MolVlad / Machine_Learning_Project_Skoltech

Geek Repo:Geek Repo

Github PK Tool:Github PK Tool

Missing values and noise in data. How crucial it can be?

This repository contains reproducible python source code for the final project of the team Do not miss your value at Skoltech Machine Learning course. Team members:

  • Vladislav Molodtsov
  • Irina Shushpannikova
  • Stepan Vasilev
  • Kelvin Kutsukutsa
  • Zhadyraiym Akunova

Repository structure

All the experiments are issued in the form of pretty self-explanatory jupyter notebooks. For convenience, raw and processed datasets used in the experiments are placed in this repository as well. The structure of the repository should be preserved in order to run all code in notebooks without changing relative paths to the files. Obtained results are included into repository as .csv files and .png graphs and diagrams.
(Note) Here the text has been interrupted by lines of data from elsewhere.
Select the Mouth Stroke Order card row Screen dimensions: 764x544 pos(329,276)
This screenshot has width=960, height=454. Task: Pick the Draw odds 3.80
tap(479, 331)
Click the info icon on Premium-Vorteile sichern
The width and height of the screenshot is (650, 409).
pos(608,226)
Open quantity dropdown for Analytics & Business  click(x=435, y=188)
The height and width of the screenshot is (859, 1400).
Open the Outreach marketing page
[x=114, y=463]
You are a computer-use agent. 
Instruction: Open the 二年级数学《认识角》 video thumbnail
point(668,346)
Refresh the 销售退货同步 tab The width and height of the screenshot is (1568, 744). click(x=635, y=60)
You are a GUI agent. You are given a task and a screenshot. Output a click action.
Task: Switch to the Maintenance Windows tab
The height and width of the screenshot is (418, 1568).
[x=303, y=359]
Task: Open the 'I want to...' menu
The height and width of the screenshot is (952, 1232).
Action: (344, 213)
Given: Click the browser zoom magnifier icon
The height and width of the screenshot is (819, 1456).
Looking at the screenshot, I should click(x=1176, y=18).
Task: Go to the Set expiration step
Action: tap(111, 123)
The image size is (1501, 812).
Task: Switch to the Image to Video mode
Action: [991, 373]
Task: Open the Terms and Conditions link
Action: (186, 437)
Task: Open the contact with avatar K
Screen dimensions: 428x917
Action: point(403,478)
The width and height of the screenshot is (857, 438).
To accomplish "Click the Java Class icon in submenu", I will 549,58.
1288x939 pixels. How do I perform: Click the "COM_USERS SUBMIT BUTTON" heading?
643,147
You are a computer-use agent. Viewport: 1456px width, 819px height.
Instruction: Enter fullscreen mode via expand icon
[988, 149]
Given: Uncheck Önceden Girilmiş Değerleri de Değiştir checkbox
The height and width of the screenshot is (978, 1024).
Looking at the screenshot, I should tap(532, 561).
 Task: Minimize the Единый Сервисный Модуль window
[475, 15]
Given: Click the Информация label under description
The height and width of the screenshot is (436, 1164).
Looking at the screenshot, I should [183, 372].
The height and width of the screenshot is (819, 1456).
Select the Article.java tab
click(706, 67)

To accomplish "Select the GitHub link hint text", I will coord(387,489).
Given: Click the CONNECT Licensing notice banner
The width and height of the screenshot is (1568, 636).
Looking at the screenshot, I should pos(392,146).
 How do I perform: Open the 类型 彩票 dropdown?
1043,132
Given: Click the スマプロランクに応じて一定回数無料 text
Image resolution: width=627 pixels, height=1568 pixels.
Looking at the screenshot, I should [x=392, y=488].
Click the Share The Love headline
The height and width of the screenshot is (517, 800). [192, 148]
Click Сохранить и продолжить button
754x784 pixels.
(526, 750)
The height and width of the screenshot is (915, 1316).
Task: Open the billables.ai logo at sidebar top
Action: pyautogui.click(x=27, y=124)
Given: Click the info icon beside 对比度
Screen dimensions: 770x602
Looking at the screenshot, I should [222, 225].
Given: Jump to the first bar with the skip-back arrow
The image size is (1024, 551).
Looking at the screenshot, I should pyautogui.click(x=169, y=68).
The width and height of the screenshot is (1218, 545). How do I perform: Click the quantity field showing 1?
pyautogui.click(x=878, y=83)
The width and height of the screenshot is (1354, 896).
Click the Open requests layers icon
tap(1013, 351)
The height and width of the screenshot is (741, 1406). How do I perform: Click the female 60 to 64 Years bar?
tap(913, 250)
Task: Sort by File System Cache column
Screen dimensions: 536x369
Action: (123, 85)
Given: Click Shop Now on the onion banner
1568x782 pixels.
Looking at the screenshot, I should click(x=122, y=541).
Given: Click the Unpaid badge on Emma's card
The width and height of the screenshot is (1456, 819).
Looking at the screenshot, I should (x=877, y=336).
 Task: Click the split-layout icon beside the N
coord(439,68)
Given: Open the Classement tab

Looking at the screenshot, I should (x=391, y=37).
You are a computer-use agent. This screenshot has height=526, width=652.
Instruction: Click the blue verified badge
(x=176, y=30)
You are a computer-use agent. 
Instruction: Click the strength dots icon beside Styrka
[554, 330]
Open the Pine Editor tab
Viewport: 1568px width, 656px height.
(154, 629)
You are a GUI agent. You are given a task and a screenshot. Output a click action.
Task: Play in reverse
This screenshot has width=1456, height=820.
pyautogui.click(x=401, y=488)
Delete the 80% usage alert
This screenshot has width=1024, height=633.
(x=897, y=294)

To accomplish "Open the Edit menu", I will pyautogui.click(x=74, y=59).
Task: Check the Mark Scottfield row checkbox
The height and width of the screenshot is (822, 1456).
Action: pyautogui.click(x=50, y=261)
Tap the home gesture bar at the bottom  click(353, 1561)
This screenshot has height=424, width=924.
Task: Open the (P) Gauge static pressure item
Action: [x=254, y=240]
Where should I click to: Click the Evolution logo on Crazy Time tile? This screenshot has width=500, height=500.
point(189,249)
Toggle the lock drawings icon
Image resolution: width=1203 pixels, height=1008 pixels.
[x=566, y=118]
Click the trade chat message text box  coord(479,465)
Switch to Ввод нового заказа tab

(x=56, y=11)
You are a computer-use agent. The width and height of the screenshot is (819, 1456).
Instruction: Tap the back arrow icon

For proper display of the pictures in this README, we recommend to switch to the Light theme in GitHub settings.

Code

  • Data preprocessing.ipynb -- preprocessing of raw datasets: drop missing values and useless columns, rename target as Target;
  • Experiments.ipynb -- main code for the pipelines of experiments; contains all implemented functions for adding noise, introducing missing values, imputing missing values, evaluating models and so on;
  • Results processing.ipynb -- notebook for processing obtained results and building graphs and diagrams;

Requirements

We used Python 3.7.9 and the following versions of the libraries:

  • numpy 1.21.5
  • pandas 1.3.3
  • scipy 1.7.3
  • sklearn 1.0.2
  • matplotlib 3.3.2
  • lightgbm 3.3.2
  • miceforest 5.3.0

Datasets

  • /Raw datasets -- raw datasets for both regression and classification problems with links to the sources;
  • /Datasets -- processed datasets for both regression and classification problems; for convenience, the directory is divided into two parts: Classification with datasets for classification problem and Regression with datasets for regression problem; in total, there are 2 datasets for classification and 3 datasets for classification.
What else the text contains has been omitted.